## START Document
Wednesday, February 20, 2008

modernart

OK, I realize that for about a week this has been an incomplete blog. I don't know what happened but I'm just getting around to fixing it.

My thoughts on Modern art-

We went to the Tate Modern in London this past weekend and the most interesting thing there was the conversations I overheard. Well, the conversations I eavesdropped on.
First I find it funny how many people I overheard growl in frighteningly bitter tones how much they detested the whole of it and the fact that it was even called art, THIS wasn't art. Silly, I bet they've never held a brush.
Regardless, I realize that many of those were probably either, like many people in our group, forced to be there and therefore bitter to begin with, or present only because it was an art museum. People are supposed to visit art museums when traveling the world. So here they were, fulfilling their duty as mighty tourists of the world to see it all and do it all... and grace this gallery with their presence.
Those opinions I most definitely didn't choose to listen on, as it gives me a headache to be in the presence of loud ignorance for too long and most were stated at an uncomfortably loud decibel level anyway.
I found it to be amusing, which is good because the other reaction could have turned me to swell to monstrous proportions, grow fangs and eat them whole. It's a natural reaction.

However, it was the others that saved me.
## END Document
Request 1
According to the blog post, which museum in London did the writer visit?
Request 2
In the blog post, why does the writer decide not to listen to the visitors who said the exhibits weren't art?
## START Items
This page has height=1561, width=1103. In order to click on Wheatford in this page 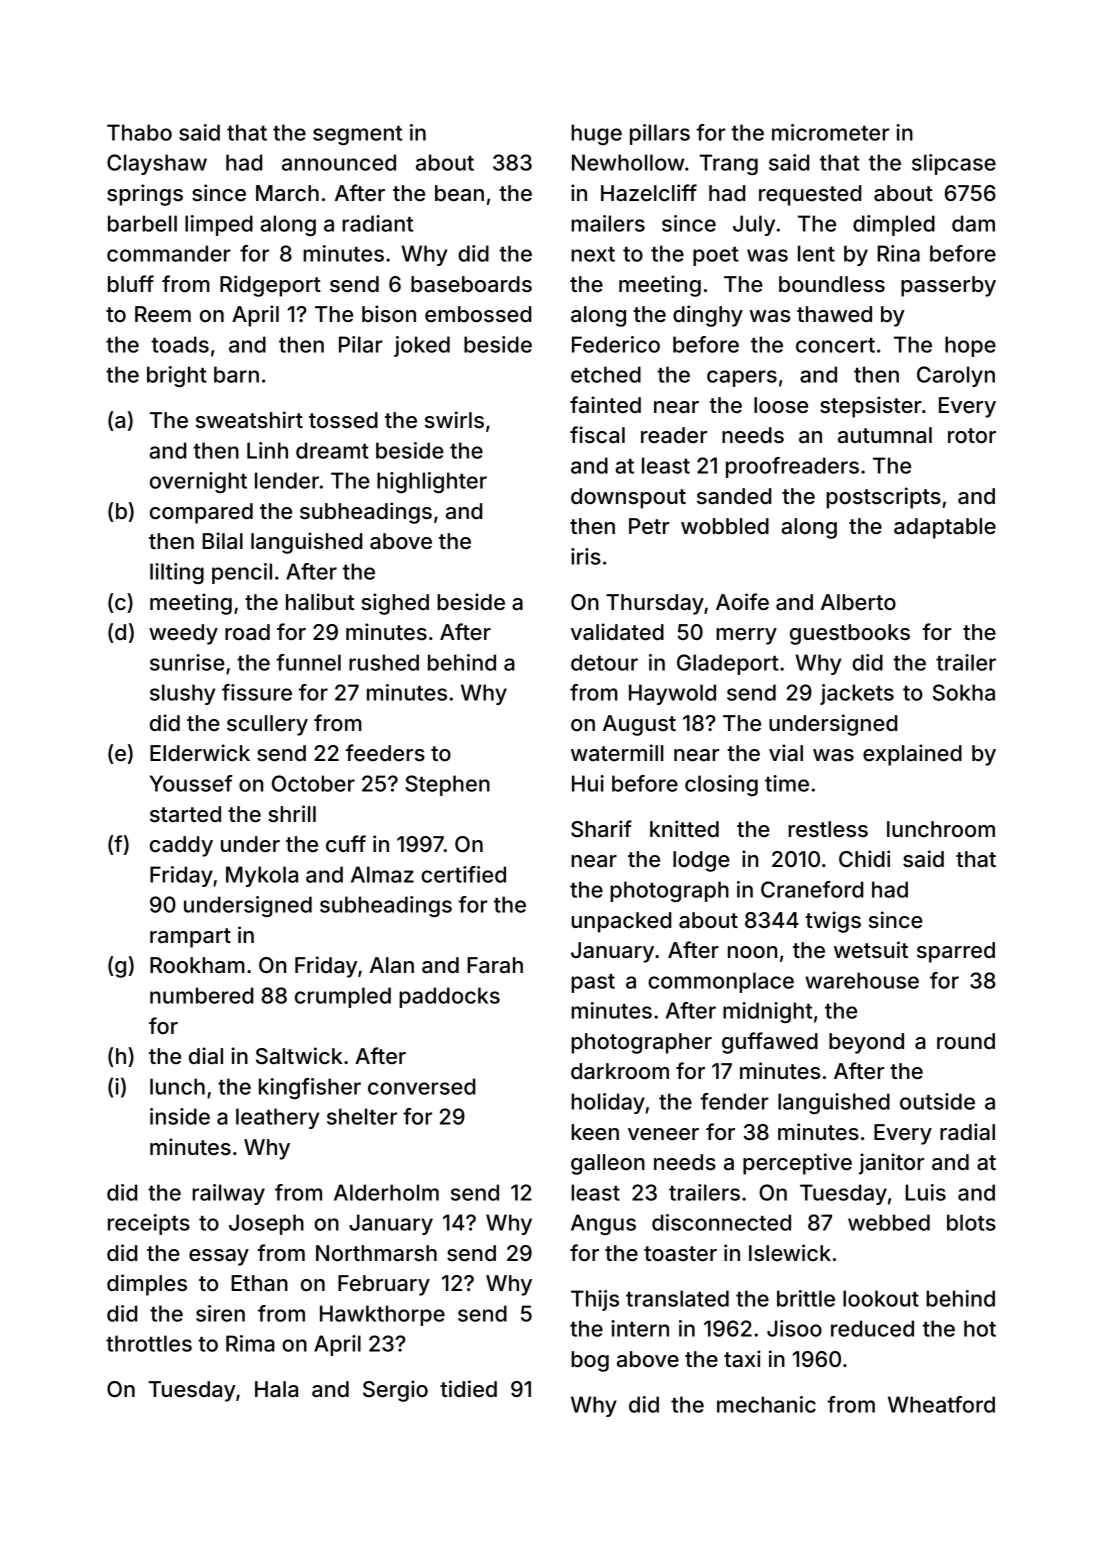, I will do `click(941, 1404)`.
## END Items
## START Items
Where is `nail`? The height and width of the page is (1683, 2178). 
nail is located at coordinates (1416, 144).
## END Items
Final answer 1
The Tate Modern.

Final answer 2
Being around loud ignorance for too long gives the writer a headache. Most of those opinions were also spoken at an uncomfortably loud volume.